Bar, Montenegro to Dubrovnik, Croatia
Sunny skies and warmer temperatures led us away from the beach at Montenegro toward Dubrovnik on Bus Croatia. A twisting turning drive reminiscent of our very own Great Ocean Road but with larger, more rugged mountains and olive groves dotting the landscape in sections between the road and sea. Apartment blocks of varying vintages lined the way into and out of each village, from 3 story traditional type beach homes to enormous modern hotels and holiday apartments; a number of massive homes could be spotted jutting out over the sea like modern day castles. As always a few gum trees have made their way into the landscape, making us feel at home. We were surprised to find that most of the beaches appeared to be sand rather than stone, surely making this an attractive holiday destination for Europe. Our bus driver appeared to think that he was auditioning as an F1 driver and took every turn as though he was late for a very important date, leading us to think that it was just as well we were on the right hand side of the road, lessening the chance of ending up in the Adriatic. We had decided to stay in Bar for a couple of nights as it was easy after the train arrived but with a bit more research we could and should have stayed further up the coast in one of the many villages hidden in the coves. Who knows, we may be back to Montenegro one day. If so, a village between Bar and Budva will most certainly be on the agenda, although it must be crawling with crowds in summer, so best we pencil in Spring. A note to self, Budva appears to be the commercial capital of the area, one to avoid.

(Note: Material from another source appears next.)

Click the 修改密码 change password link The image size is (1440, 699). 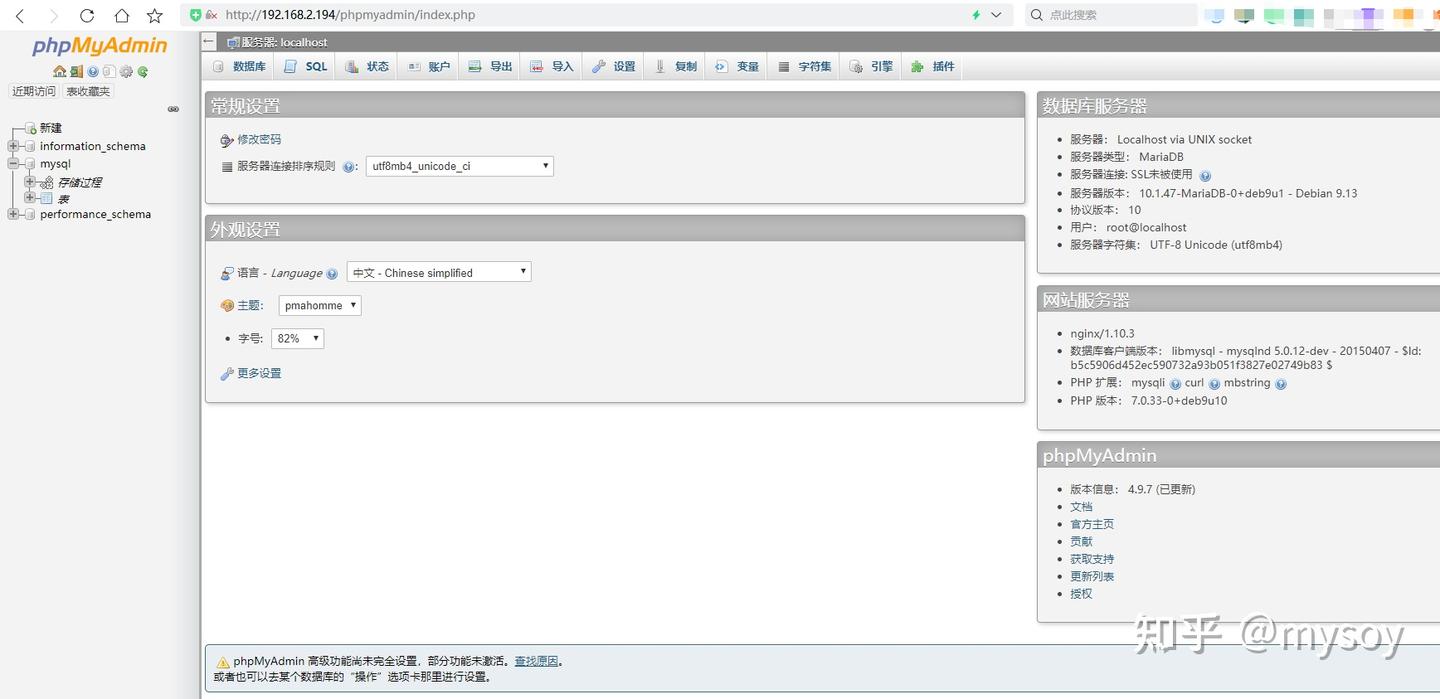[x=258, y=139]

If you love to drive around tight corners, large sweeping bends and enjoy picturesque views over turquoise waters surrounded by craggy outcrops and mountains, put this in your diary, as with the aforementioned road at home you could drive this in a day, or you could take a week and experience it slowly. Truly it is a delight which is obviously known to some European tourists. It is not yet overrun with English or American tourists.
After Budva the road takes a turn inland through rustic, agricultural areas with orchards, grapevines, market gardens, a few cows and more olive groves for a while before heading into the scrubby foothills and mountains, the highest peaks still lightly dusted in snow. Whilst not as beautiful at this time of year, as the trees, vines and gardens are sparse it must be quite pretty and green during the warmer months.
As with other regions in Europe most of the houses are white with terracotta tiled roofs interspersed with ochre, rose, peppermint and pale blue making a beautiful palette whether set against grey mountain sides or aquamarine waters.
The town of Kotor should not be missed; we popped out of a long tunnel into a valley ringed with giant peaks, beautiful old buildings, ancient walls, monasteries set high on the mountains and what appeared to be a huge blue lake shining in the sun like blue glass. However this is no lake but the Bay of Kotor, apparently the pride of Montenegro and judging by the size of the yachts in the harbour a very wealthy part too. Cath could certainly see herself swanning around on the deck of one or two of those. As if it wasn't enough to be a 360 degree view of absolute beauty, as the road snaked its way around the bay right on the waters edge, (not that there was a choice as the mountains were no more than half an arms length from the side of the road) and yes Mr. F1 was still driving, there are islands in the bay with ancient churches and what appear to be holiday rentals?
Pencil this one into the future trip planner, right now! Actually no don't, don't tell any of your friends, Cath wants it first! Might have to be soon because surely the secret will be out before long.
It is lucky that it was so beautiful because we didn't have time to consider that the road really wasn't wide enough for 2 cars let alone a big bus! There were a number of moments where someone had built on both sides of the road, god only knows how on the waterside, but had failed to consider the future size of buses. To be fair to the builder it was long before the invention of the combustion engine, one suspects. The driver however just ploughed on as though it were open highway.
As we left the bay glancing back over our shoulders we caught the last glimpses of old Kotor overshadowed by a massive peak covered in snow glinting in the late afternoon sun, what a picture!
And then through a tunnel and up, up, up we went and down, down, down through valleys where pencil pines made an appearance on the slopes creating patches of dark green amongst the mauve scrub and grey green olive groves, creating a painting like a vista in the late afternoon light.
And before we knew it passport control, a short delay and onward into Croatia where a wide open valley filled with grapevines, pastures, cows and villages dotted along the mountain sides greeted us. We wound our way back up the hills and as the sun set over the islands we approached beautiful Dubrovnik.